▶ **Exercise aim**: In the records below, some lines contain the word "Given". Copy each of them.

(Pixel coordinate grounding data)
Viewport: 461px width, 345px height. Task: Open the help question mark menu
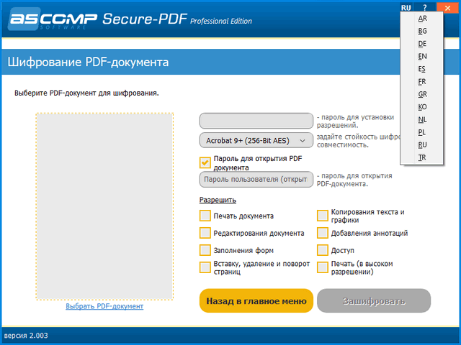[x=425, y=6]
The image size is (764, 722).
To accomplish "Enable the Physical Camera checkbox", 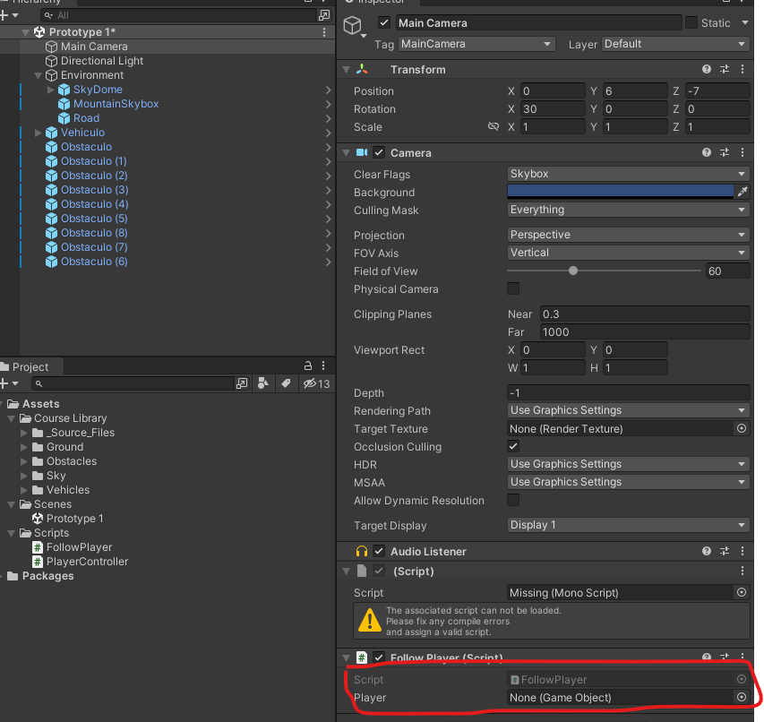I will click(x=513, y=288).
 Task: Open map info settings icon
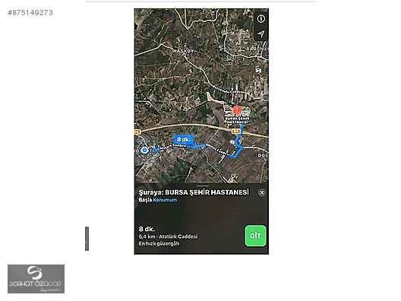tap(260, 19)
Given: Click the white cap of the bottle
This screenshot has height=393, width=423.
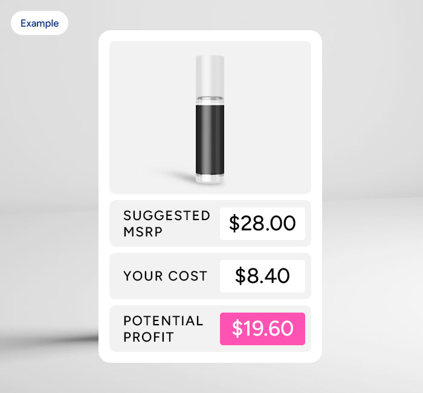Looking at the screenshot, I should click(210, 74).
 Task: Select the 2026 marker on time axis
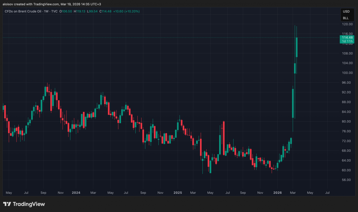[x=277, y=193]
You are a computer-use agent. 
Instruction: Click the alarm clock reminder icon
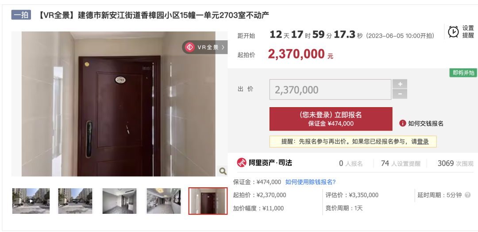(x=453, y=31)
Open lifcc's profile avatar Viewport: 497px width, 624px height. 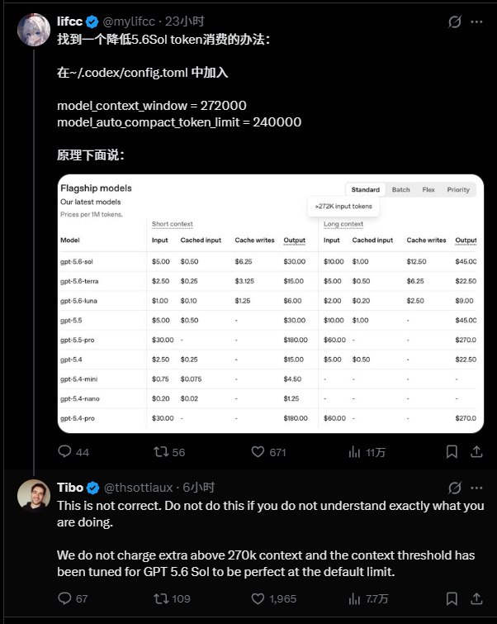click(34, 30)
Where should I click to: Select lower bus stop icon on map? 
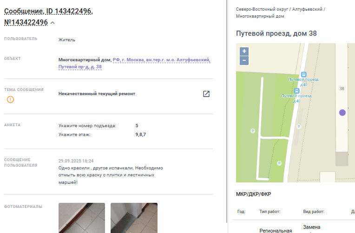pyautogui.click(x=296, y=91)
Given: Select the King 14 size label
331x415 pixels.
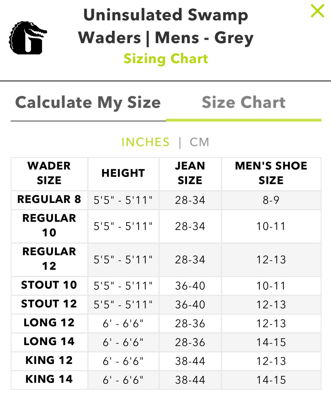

▶ **Response to this task**:
Given: Click the white cap of the bottle
Given: Select the King 14 size label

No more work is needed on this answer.